WHAT THE TASK ASKS :: In the opinion piece on executive orders, how many did George Washington issue?

EXTRACT PROVIDED ::
## START

- The Washington Times - Saturday, January 23, 2021

Joe Biden rose to the presidency on promises of healing America’s soul and unifying the country — and then, when he got there, turned around and slammed the Constitution down hard and issued a bunch of executive orders.

Executive orders are hardly unifying. They’re more, “I am zee law!”

They don’t exactly say, “humble service to the people,” “due legislative process,” “careful consideration of all sides,” or “representative of America’s will.” Rather: Me, me, me! My, my, my. 

In fact, executive orders don’t really belong in America at all — not in the way Democrats and, yes, Republicans, too, have abused them over the years.

For comparative purposes, and according to The American Presidency Project’s research: George Washington issued eight. Franklin D. Roosevelt issued 3,721. Barack Obama issued 276. Donald Trump issued 220. Biden, in his first day of office, issued 17. 

At that rate, he’ll have FDR beat before mid-year.

But with executive orders, it’s not just the amount — it’s the substance. Content counts.

## END

RECORDS ::
## START

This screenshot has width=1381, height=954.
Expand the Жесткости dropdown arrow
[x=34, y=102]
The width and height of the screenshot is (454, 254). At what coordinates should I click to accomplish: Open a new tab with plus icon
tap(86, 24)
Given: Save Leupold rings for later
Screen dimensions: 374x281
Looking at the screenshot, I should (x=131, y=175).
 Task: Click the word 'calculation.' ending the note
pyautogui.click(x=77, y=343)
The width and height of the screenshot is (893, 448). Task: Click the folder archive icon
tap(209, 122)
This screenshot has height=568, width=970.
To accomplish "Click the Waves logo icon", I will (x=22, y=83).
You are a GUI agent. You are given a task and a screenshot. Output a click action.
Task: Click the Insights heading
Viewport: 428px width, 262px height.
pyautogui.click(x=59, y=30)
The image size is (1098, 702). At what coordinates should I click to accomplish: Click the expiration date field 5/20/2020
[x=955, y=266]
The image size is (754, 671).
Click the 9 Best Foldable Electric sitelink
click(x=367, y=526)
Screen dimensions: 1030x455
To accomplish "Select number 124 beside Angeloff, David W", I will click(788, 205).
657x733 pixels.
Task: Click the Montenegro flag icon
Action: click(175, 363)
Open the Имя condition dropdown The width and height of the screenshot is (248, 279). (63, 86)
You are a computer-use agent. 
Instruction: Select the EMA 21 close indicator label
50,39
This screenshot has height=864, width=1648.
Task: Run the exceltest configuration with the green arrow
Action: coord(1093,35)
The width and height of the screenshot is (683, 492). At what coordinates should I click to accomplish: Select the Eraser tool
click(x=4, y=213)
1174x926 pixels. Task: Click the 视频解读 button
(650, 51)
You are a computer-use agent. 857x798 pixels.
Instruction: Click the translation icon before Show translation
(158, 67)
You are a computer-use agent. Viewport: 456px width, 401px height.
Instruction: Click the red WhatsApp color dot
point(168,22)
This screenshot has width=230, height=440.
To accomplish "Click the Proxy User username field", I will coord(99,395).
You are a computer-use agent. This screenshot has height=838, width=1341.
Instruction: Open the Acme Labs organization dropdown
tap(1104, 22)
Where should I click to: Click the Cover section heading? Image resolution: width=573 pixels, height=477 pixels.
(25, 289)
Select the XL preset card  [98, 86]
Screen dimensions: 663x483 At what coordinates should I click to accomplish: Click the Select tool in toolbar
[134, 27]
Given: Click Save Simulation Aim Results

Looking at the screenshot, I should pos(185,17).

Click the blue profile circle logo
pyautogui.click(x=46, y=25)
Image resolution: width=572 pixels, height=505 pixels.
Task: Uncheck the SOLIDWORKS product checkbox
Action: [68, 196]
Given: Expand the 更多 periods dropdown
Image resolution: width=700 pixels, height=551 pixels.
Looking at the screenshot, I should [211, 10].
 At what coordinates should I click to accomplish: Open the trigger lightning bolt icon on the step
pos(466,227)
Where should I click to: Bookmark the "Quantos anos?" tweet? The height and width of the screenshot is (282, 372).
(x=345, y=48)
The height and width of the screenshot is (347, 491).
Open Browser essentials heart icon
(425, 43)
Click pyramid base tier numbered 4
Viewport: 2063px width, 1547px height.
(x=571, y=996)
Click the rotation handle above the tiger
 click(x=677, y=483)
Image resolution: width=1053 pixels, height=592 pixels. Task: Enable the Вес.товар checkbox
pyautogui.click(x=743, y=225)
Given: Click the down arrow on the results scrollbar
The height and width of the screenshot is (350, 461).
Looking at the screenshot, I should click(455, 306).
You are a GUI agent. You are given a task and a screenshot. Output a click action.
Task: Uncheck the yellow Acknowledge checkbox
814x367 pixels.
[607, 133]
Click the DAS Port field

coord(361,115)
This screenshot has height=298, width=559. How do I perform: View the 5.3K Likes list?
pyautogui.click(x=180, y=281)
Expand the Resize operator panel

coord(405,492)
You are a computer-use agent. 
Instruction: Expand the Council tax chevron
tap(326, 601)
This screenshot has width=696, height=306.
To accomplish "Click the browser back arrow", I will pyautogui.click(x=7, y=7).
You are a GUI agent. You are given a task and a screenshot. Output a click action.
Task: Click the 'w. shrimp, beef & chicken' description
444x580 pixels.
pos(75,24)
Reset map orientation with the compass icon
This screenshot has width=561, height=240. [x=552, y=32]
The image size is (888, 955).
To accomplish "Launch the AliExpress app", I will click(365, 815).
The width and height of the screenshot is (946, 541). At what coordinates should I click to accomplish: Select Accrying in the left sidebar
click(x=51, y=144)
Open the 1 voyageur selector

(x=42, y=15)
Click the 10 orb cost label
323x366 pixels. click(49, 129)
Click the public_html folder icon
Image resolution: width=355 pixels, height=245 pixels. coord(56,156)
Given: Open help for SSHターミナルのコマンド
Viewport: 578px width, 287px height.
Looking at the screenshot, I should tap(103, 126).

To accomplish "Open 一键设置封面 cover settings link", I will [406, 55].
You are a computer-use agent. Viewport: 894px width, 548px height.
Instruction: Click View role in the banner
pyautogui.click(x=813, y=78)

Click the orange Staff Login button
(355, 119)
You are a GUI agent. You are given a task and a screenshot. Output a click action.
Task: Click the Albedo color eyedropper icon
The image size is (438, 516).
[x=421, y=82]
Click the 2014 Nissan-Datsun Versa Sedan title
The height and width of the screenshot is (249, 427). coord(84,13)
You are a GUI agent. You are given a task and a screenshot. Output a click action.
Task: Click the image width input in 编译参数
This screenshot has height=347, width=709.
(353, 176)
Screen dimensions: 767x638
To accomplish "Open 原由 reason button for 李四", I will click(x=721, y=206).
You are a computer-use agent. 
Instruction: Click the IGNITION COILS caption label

## END

EXPECTED ANSWER :: Eight.